California Department of Justice – Sacramento County, CA


Job Description and Duties

The California Department of Justice (DOJ) announces an exceptional career opportunity to work in an exciting program committed to providing outstanding electronic discovery, incident response and digital forensics & investigation services to a large, statewide law enforcement agency. The mission of the California Justice Information Services Division, Cybersecurity Branch, Office of Digital Investigations (ODI) is to assist law enforcement and DOJ legal divisions with best-in-class information technology incident response, digital investigation, and forensically sound preservation, acquisition and analysis of complex computing environments.   
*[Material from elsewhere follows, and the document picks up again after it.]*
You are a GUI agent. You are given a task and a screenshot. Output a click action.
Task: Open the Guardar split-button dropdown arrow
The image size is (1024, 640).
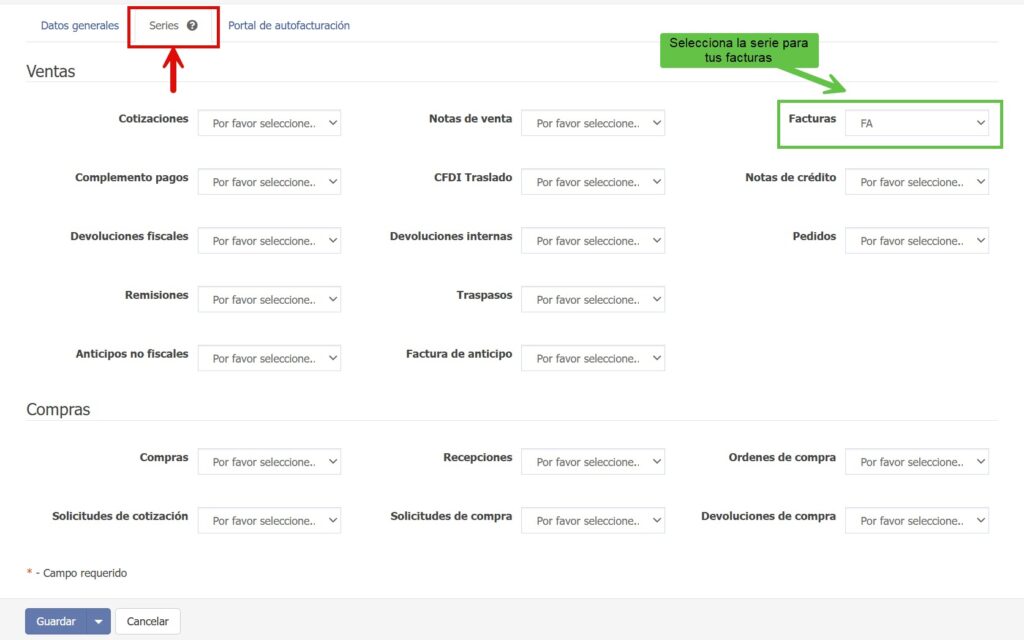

DOJ is seeking a highly motivated and analytical individual to serve as a non-sworn Digital Forensic Investigator. The ITS I serves on a team of advanced digital forensics investigators, specializing in digital forensics, big data, cloud, Internet of Things (IoT), electronic information systems and social media forensics. The incumbent performs a variety of tasks within the digital investigations and cybersecurity incident response lifecycle, as well the Electronic Discovery Reference Model (EDRM). Activities include digital forensic examinations of computers, servers, networks, mobile devices and other digital devices with the purpose of identifying, collecting, and presenting data for preservation and later introduction as evidence in court or other legal proceedings. The ITS I demonstrates knowledge pertaining to data storage and management, installation, configuration, security, maintenance, troubleshooting, backup, and recovery, relating to personal computing, application, server, security, storage, and network infrastructure. Incumbent plans, develops and implements technology solutions for state and local law enforcement agencies on issues relating to the seizure, operation and forensic examination of information technology, both alone and as part of a team of digital investigations professionals.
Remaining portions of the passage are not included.